Asia Pacific REITs benefit as renewed Sino-U.S. tensions raised concerns about global outlook

By Patrick Ma, Director, Listed Products and Research, Admiral Investments

In May, geopolitics became a key concern dictating the global economic growth outlook. The trade war between the U.S. and China has worsened following a breakdown in tariff talks and a decision by  the U.S. to put China’s Huawei on a trade blacklist. A “new Cold War” between the two economic powerhouses has emerged as both sides implemented new tariffs. The deteriorating global outlook prompted investors to take risk-off approach, sending global equities to a nosedive.

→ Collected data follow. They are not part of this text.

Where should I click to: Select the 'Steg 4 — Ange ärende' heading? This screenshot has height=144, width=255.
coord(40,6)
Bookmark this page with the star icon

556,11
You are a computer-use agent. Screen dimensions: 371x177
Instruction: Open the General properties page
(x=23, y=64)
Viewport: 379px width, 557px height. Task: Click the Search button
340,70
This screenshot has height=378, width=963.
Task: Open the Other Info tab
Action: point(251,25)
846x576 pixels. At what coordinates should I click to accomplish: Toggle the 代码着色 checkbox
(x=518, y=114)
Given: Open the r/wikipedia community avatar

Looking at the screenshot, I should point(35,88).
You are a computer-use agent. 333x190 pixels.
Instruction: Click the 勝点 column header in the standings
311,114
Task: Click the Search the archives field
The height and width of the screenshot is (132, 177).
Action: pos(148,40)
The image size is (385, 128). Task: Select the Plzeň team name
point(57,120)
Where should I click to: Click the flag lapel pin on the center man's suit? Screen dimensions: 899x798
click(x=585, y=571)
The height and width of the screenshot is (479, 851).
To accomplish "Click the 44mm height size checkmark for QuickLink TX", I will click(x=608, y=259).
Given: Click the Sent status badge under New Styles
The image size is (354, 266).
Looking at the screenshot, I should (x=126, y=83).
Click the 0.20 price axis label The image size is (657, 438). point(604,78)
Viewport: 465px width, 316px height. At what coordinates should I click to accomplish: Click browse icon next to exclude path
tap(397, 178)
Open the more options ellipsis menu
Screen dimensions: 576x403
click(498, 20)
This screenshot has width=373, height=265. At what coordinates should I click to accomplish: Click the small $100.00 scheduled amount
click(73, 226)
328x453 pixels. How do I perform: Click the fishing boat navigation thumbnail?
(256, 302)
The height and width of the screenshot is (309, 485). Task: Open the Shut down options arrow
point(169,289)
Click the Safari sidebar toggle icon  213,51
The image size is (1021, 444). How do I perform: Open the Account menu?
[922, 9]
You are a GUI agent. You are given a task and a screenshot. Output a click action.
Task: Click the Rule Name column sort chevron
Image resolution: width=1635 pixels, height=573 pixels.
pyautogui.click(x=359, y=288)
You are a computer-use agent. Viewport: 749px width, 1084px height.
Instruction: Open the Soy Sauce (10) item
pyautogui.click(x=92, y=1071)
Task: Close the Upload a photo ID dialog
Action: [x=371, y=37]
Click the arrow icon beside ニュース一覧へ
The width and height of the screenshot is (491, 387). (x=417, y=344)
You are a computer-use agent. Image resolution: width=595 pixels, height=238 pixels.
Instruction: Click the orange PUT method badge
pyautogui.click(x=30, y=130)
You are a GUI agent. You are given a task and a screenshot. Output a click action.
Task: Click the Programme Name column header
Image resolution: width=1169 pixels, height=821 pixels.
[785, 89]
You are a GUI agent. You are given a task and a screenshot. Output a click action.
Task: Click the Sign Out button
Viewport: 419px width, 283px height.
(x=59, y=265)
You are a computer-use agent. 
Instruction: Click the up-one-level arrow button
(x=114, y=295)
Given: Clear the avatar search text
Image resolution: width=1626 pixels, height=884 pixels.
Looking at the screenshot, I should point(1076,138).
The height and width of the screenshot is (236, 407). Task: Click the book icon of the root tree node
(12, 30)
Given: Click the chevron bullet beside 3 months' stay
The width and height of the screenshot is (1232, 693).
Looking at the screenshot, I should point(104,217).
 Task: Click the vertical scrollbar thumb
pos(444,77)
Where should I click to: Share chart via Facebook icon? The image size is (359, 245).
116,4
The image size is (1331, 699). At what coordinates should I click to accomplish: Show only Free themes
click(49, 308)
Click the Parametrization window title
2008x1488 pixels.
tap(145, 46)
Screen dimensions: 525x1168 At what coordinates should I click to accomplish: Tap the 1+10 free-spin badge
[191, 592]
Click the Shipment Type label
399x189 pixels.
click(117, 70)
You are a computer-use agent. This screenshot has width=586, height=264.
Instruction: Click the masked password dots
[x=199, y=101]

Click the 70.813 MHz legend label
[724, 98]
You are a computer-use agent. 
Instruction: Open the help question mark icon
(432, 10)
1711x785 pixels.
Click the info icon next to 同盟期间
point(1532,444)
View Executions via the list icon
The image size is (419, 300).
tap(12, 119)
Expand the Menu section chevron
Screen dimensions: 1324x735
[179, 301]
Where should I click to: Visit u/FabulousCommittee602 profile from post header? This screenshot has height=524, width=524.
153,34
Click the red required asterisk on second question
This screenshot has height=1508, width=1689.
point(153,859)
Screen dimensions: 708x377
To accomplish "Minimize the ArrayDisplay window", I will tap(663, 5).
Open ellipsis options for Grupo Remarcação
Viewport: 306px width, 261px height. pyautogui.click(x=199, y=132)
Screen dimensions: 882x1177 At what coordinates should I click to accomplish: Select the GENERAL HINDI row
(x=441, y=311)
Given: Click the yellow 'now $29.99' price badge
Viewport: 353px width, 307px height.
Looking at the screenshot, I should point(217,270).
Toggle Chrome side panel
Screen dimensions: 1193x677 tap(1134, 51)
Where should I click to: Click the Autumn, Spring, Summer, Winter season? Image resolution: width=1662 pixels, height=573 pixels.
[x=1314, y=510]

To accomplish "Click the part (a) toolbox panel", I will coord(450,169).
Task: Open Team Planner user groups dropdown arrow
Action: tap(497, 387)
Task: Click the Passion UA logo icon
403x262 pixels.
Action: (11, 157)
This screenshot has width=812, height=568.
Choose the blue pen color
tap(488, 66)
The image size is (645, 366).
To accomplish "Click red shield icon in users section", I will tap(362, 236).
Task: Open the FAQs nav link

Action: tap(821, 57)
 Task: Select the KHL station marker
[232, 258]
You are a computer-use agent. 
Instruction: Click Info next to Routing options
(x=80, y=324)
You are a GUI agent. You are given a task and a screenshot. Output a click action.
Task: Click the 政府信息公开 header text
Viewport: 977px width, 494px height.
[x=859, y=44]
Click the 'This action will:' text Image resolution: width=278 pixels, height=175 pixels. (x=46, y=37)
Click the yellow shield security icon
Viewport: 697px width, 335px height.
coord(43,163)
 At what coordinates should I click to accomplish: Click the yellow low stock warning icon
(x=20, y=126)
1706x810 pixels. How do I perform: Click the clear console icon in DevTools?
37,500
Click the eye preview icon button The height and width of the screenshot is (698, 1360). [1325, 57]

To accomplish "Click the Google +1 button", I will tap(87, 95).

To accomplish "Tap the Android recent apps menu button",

The MSCI World dropped 5.7% for the month.

Within the Asia Pacific region, equity indices tracked the U.S. markets lower.  The exception was Australia, where a surprise victory by the pro-market incumbent Liberal-National Party led to an equity market rally as investors anticipated future tax cuts and reduced tightening on the local property market. Meanwhile, REITs outperformed equities as investors returned to defensive plays. The GPR/APREA Investable REIT Index reported a 2.3% increase in May. On a year-to-date basis, Asia Pacific REITs have also outperformed the region’s equity indices.

In the near term, the market will be watching the G20 meeting to be held in Japan at the end of June. Notably, focus will be on the U.S. and China as leaders from both countries may meet to discuss trade issues. For now, we will probably see continued weakness and cautiousness in the equity markets, which will be supportive for Asia Pacific REITs.